• TEXT SEGMENT:
At Amazon's re:MARS AI conference in Las Vegas, Alexa vice president Rohit Prasad demonstrated a new conversational model for the Alexa smart assistant. In this new model, Alexa can seamlessly transition between skills and remember the context of the conversation to resolve ambiguous references.
Alexa users are no doubt familiar with the concept of skills, which are the building-blocks of Alexa's functionality. Users choose a skill by asking Alexa to "open" or "launch" the skill. Once a skill is active, Alexa's conversation abilities are constrained by the requirements of the skill. Like many other chatbots, Alexa uses an intent-classification and slot-filling model. An example of intent/slot model might be a movie-ticket purchasing skill, which would have the intent PurchaseTickets with slots theaterCity, theaterName, movieTitle, showTime, and numberOfTickets.

• DATA FOR ANALYSIS:

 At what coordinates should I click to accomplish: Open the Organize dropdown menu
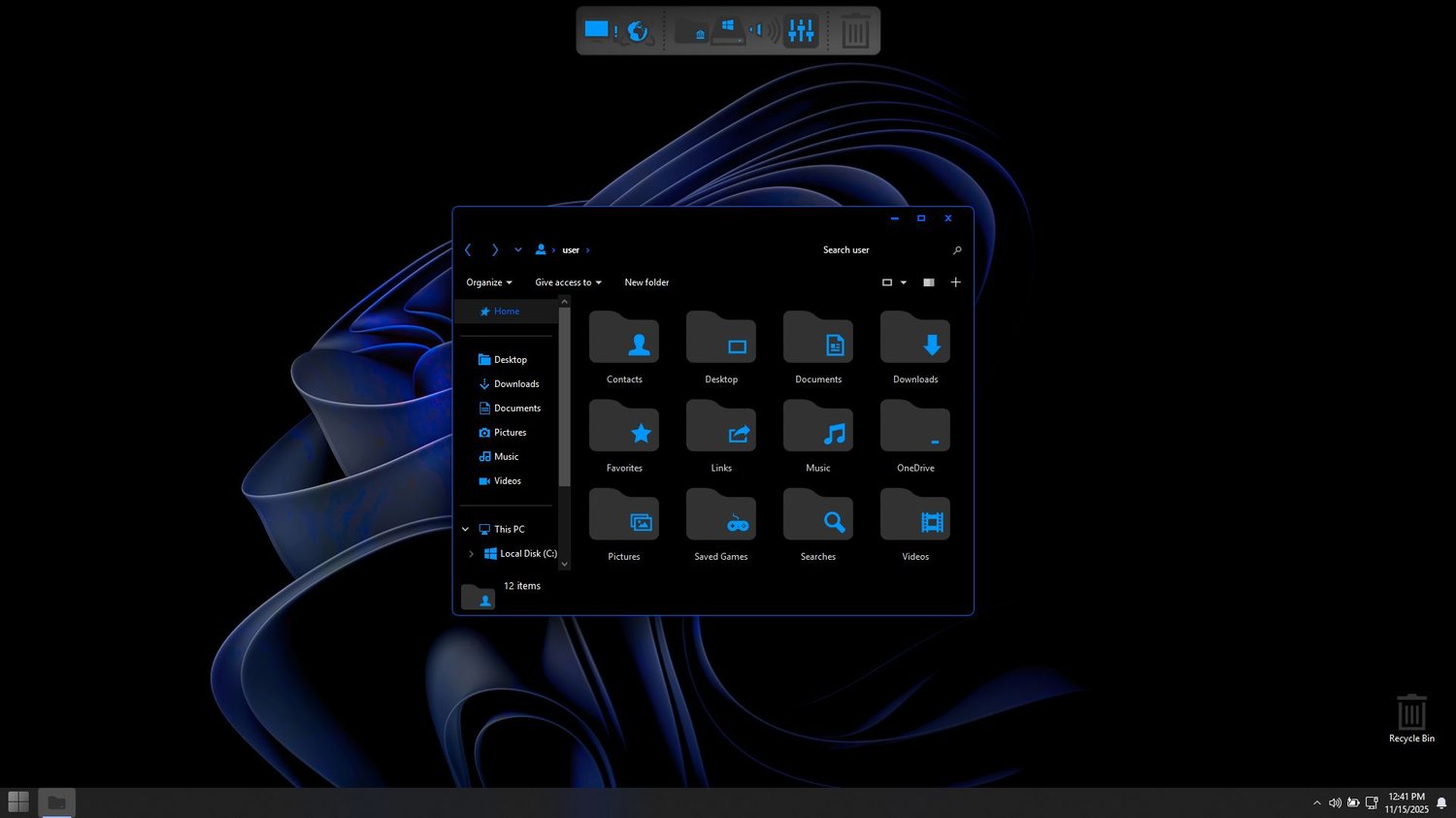(x=488, y=282)
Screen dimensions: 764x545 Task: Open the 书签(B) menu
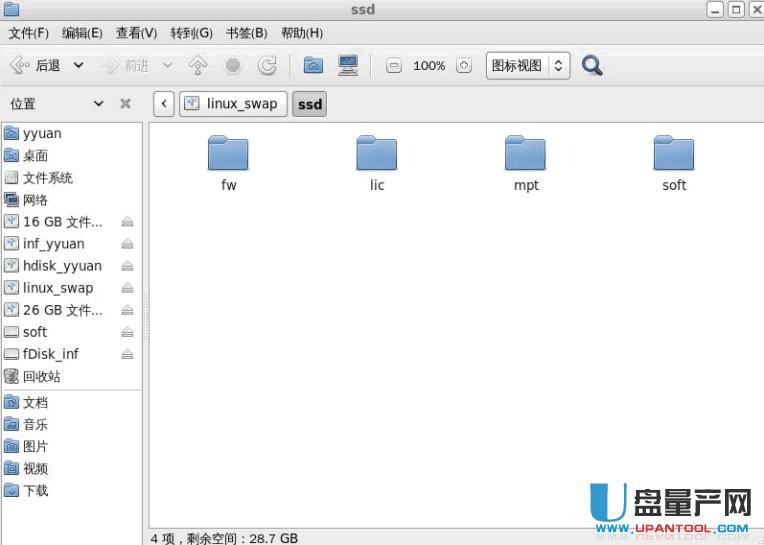coord(246,33)
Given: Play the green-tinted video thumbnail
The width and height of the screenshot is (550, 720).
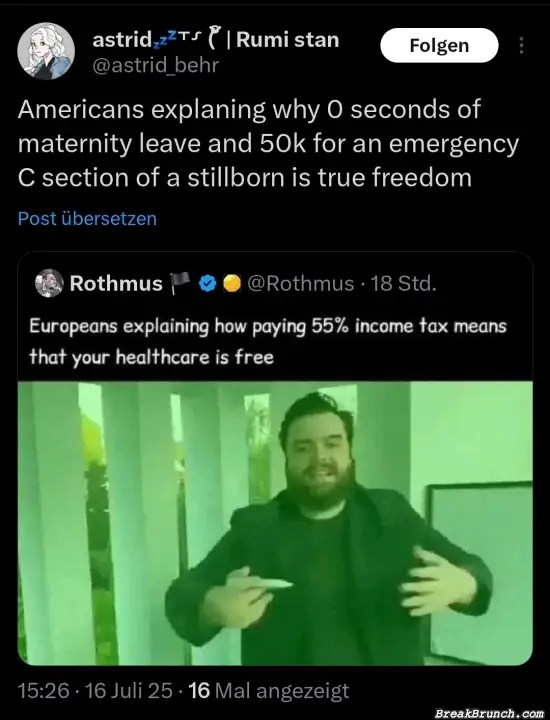Looking at the screenshot, I should 275,523.
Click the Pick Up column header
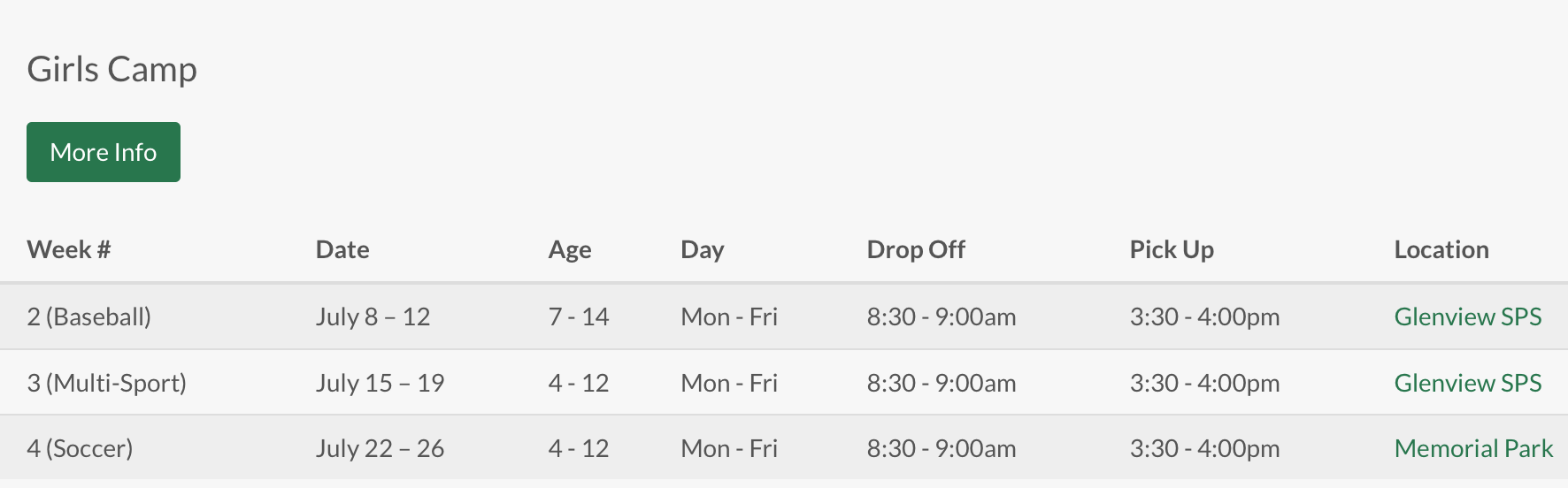The image size is (1568, 488). [x=1172, y=249]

• TASK: Please rewrite the part of the Alexa passage that opens with "At Amazon's re:MARS" and closes with "showTime, and numberOfTickets.", substituting "voice assistants" for "chatbots". The records have no connection to the Alexa passage.

• EXERCISE ANSWER:
At Amazon's re:MARS AI conference in Las Vegas, Alexa vice president Rohit Prasad demonstrated a new conversational model for the Alexa smart assistant. In this new model, Alexa can seamlessly transition between skills and remember the context of the conversation to resolve ambiguous references.
Alexa users are no doubt familiar with the concept of skills, which are the building-blocks of Alexa's functionality. Users choose a skill by asking Alexa to "open" or "launch" the skill. Once a skill is active, Alexa's conversation abilities are constrained by the requirements of the skill. Like many other voice assistants, Alexa uses an intent-classification and slot-filling model. An example of intent/slot model might be a movie-ticket purchasing skill, which would have the intent PurchaseTickets with slots theaterCity, theaterName, movieTitle, showTime, and numberOfTickets.